• Consigne A
Dans le texte sur l'indemnisation des sinistrés des crues de Safi, quels sont les trois mécanismes sur lesquels repose l'indemnisation après une catastrophe au Maroc ?
• Consigne B
Reprenez le texte sur l'indemnisation des victimes des crues de Safi et poursuivez sa rédaction à partir de sa dernière phrase.

• Texte extrait
* * * *
Contexte et ampleur du sinistre

La ville de Safi et sa région ont été lourdement touchées par des pluies intenses et des crues qui ont provoqué des pertes humaines, des destructions de logements et des dégâts aux infrastructures et aux activités économiques locales. Ces événements ont remis au premier plan la question de l’indemnisation des victimes, portée tant par les familles sinistrées et les élus locaux que par les partis politiques et la société civile, qui réclament une réponse rapide de l’État et une prise en charge financière des pertes.

Trois voies principales d’indemnisation au Maroc

Au Maroc, l’indemnisation après une catastrophe repose essentiellement sur trois mécanismes complémentaires : les contrats d’assurance privés, le Fonds de solidarité national (ou autres dispositifs publics d’aide), et les mesures exceptionnelles décidées par les pouvoirs publics (aides directes, exonérations, redistribution). Chacune de ces voies présente des avantages et des limites qui expliquent en partie pourquoi de nombreuses victimes restent sans réparation intégrale.

1) L’assurance privée: couverture mais faible pénétration

Les contrats d’assurance habitation et multirisques peuvent couvrir les dommages causés par les intempéries, mais ils fonctionnent selon les principes habituels du secteur : couverture contractuelle, franchises, plafonds d’indemnisation et procédures de constatation et d’expertise. En pratique, la couverture des risques liés aux inondations dépend du contrat souscrit par chaque ménage ou entreprise. De plus, la pénétration de l’assurance habitation dans les couches les plus modestes de la population reste limitée au Maroc, ce qui exclut une large partie des sinistrés d’un recours effectif à l’assurance pour reconstruire.
* * * *
• Matériel
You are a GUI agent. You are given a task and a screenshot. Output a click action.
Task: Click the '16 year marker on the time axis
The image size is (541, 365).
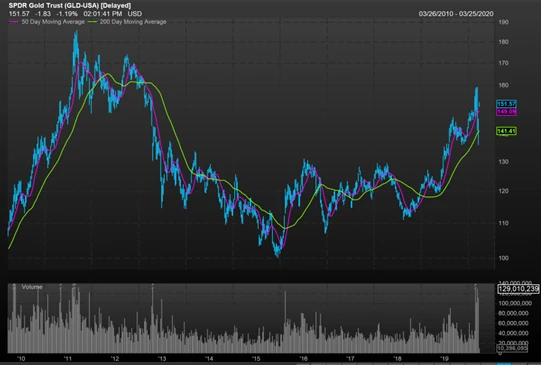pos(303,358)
* * * *
• Réponse attendue A
Les contrats d'assurance privés, le Fonds de solidarité national (ou d'autres dispositifs publics d'aide) et les mesures exceptionnelles décidées par les pouvoirs publics.

• Réponse attendue B
2) Le Fonds de solidarité national: un filet public soumis à arbitrages politiques

Le Fonds de solidarité contre les événements catastrophiques (FSEC), évoqué à chaque grande catastrophe, est conçu pour apporter une aide collective lorsque des besoins dépassent les capacités d’intervention ordinaires. Son activation est cependant une décision politique et administrative qui implique des critères d’éligibilité, des procédures d’évaluation des dégâts et des modalités de versement. Après les inondations de Safi, la question de l’activation du Fonds de solidarité est revenue au Parlement, signe que ce mécanisme reste central mais controversé quant à son efficacité et à sa promptitude.

Les problèmes fréquemment observés avec ce type d’intervention publique sont : délais dans l’évaluation et le versement, ciblage parfois inégal des bénéficiaires, et montants souvent insuffisants pour compenser totalement les pertes économiques (bien que ces aides puissent être cruciales pour la survie des ménages). La décision d’activer le Fonds — ou de mobiliser d’autres ressources publiques — dépendra aussi des arbitrages budgétaires et des priorités gouvernementales.

3) Mesures exceptionnelles et dispositifs juridiques spécifiques

Outre le Fonds, l’État peut décréter l’état de catastrophe ou de « ville sinistrée », ouvrir des lignes budgétaires d’urgence, exonérer de certaines taxes, ou lancer des programmes de reconstruction ciblés. Les partis politiques et certains acteurs publics appellent aujourd’hui à la déclaration de Safi comme ville sinistrée afin de faciliter l’accès à ces mesures exceptionnelles et accélérer l’indemnisation et la reconstruction.

Limites systémiques révélées par la catastrophe

Les événements à Safi mettent en lumière plusieurs failles structurelles :

– Faible couverture assurantielle dans les populations vulnérables, surtout en milieu urbain précaire et dans les zones périurbaines où les constructions sont souvent informelles.

– Procédures d’aide publique lentes et politiques, qui peuvent retarder l’aide indispensable dans les premières semaines suivant la catastrophe.

– Absence d’un mécanisme universel et automatique d’indemnisation des catastrophes naturelle, comparable à certains systèmes internationaux qui combinent assurance publique, prévoyance et résilience communautaire.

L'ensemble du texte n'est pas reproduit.